▸ WORK REQUIRED:
Count the lines below that contain the word "every", treating uppercase and lowercase as different, and give only the number.

▸ DATA SUPPLIED:
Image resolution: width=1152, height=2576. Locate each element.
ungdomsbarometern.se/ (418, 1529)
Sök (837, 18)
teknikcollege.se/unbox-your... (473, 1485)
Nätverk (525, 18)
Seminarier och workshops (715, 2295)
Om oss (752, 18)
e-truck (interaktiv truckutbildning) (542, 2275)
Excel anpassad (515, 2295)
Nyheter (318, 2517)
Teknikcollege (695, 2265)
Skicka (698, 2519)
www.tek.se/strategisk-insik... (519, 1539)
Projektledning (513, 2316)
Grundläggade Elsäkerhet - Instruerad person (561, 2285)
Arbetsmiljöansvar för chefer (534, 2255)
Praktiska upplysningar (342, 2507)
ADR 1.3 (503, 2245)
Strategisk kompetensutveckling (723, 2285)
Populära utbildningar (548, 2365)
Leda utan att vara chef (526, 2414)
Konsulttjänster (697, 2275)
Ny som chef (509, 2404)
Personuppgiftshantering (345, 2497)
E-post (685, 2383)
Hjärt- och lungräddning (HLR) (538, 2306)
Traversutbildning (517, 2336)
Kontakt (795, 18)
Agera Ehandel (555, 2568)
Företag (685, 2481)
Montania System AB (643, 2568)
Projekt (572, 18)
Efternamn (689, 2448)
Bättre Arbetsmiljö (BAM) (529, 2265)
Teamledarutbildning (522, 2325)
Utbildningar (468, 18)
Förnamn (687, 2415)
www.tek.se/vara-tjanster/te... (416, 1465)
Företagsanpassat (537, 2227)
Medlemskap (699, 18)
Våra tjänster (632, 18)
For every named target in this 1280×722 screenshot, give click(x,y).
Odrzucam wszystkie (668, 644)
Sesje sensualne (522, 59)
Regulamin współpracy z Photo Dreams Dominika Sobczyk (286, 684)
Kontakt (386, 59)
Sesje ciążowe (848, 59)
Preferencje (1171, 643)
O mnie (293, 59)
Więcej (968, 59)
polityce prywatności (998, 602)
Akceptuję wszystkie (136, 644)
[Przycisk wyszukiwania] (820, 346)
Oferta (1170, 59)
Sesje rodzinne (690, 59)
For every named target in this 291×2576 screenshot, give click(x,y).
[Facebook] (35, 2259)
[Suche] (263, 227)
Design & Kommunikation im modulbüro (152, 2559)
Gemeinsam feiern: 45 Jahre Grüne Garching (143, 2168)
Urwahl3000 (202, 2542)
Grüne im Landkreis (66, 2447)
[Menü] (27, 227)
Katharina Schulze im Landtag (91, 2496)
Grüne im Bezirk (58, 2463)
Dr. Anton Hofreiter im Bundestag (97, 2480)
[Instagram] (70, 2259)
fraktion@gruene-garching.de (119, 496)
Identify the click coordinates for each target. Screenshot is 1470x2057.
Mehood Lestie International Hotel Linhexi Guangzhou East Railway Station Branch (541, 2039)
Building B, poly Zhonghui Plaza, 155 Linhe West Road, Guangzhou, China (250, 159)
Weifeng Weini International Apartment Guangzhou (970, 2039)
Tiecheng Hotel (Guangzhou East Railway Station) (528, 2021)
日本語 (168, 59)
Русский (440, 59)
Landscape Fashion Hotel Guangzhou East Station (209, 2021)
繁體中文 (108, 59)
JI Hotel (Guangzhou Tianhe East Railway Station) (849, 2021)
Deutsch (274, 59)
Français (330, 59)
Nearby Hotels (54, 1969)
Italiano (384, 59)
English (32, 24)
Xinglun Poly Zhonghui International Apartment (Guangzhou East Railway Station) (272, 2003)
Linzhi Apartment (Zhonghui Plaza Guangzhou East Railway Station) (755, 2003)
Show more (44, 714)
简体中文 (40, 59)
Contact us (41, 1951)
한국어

▸ RESULT FOR THIS TASK:
2